Nurses can't diagnose. Allrighty then..........but how many nurses are truly dealing with a patient who does not already have a diagnosis anyway? ER Nurses, more specifically the triage nurse maybe.......but there is an ER doctor on site. Home Care Nurses maybe, if the patient displays new onset symptoms, but in this case we can get ahold of a doctor via phone and/or send the pt. to the ER.

So, the ND assumes we are treating a patient, no diagnosis in place, and must act alone completely and move forward without any medical diagnosis being obtained. This situation is rare indeed, and if it were to occur, I can assure you, moving towards obtaining said medical dx is more helpful than using ND.

Maybe back in the stone age, before telephones/cars/computers ND had its place.
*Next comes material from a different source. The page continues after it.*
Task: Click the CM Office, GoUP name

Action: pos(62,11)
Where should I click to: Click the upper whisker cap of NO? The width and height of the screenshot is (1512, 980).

Then, perhaps a nurse would find themselves trapped with a patient with no other resources at hand. These days, it just doesn't happen enough to justify the continued use of ND. Give up the foolish and poorly thought out line in the sand our leaders have created for us and join the team.

Specializes in Infectious Disease, Neuro, Research.
We are not talking about USING the diagnosis, we are talking about dissecting the diagnosis. "Pneumonia" is a word with associations attached to it. A nursing student needs to understand the attachments, and formulate

actions based on the physiological changes. This is NOT about knowing the definition of pneumonia; it's about

breaking down the s/s and implications for a new nursing student, and them understanding WHY the diagnosis is what it is.

That said, if you have a pt. with decreased breath sounds, an x-ray that shows consolidation, and a pt. coughing up purulent sputum; you know, I know and EVERYBODY else knows the pt. has pneumonia.

Tough. You don't get to utter the word until the MD says so. Yeah, it's not always effective, but it is NOT going to change.

I'll disagree with you on that. I had 20 years of direct care before I went for my RN, and "Nursing Diagnoses" are the most convoluted, dissociated, disjointed clap-trap taught, discounting an "Astral Projection" class I saw offered. My cohorts, with experience ranging from nil to 5 years as an oral surgeon's assistant had the same difficulties. Nursing DXs do not connect porcesses, unless your individual learning method is verbally relational and non-exclusionary. The problem with the Nursing DX is that it assumes utter lack of knowledge or insight. It is a statement of the obvious. 99.9% of the time we will have a working medical DX (from the MD), and the issue is our ability to effectively support our reasons for intervention/tx for the purposes of reimbursement. If we have a DX, we should have established care-pathways.

Because there was a push to have "mid-level" care management in the Age of the Golden MD (50s-70s), nursing needed a mechanism whereby intervention(s) could be initiated without disturbing the Holy Doctor. At the current time, we no longer need this buffer model, and if we are in an emergent situation with a total absence of MD direction, guess what- it is emergent. We don't need the MD. We respond with our highest level of training & certification. Maybe time to get that Wilderness Medic or TacMedic patch, eh?

As far as, "yeah, its not always effective...", it had better be working towards being effective, particularly with outcome based reimbursement mandates.

I do not advocate nurses "making the diagnosis", I do advocate doing away with a marginalized, antequated system that retards effective use of time and resources.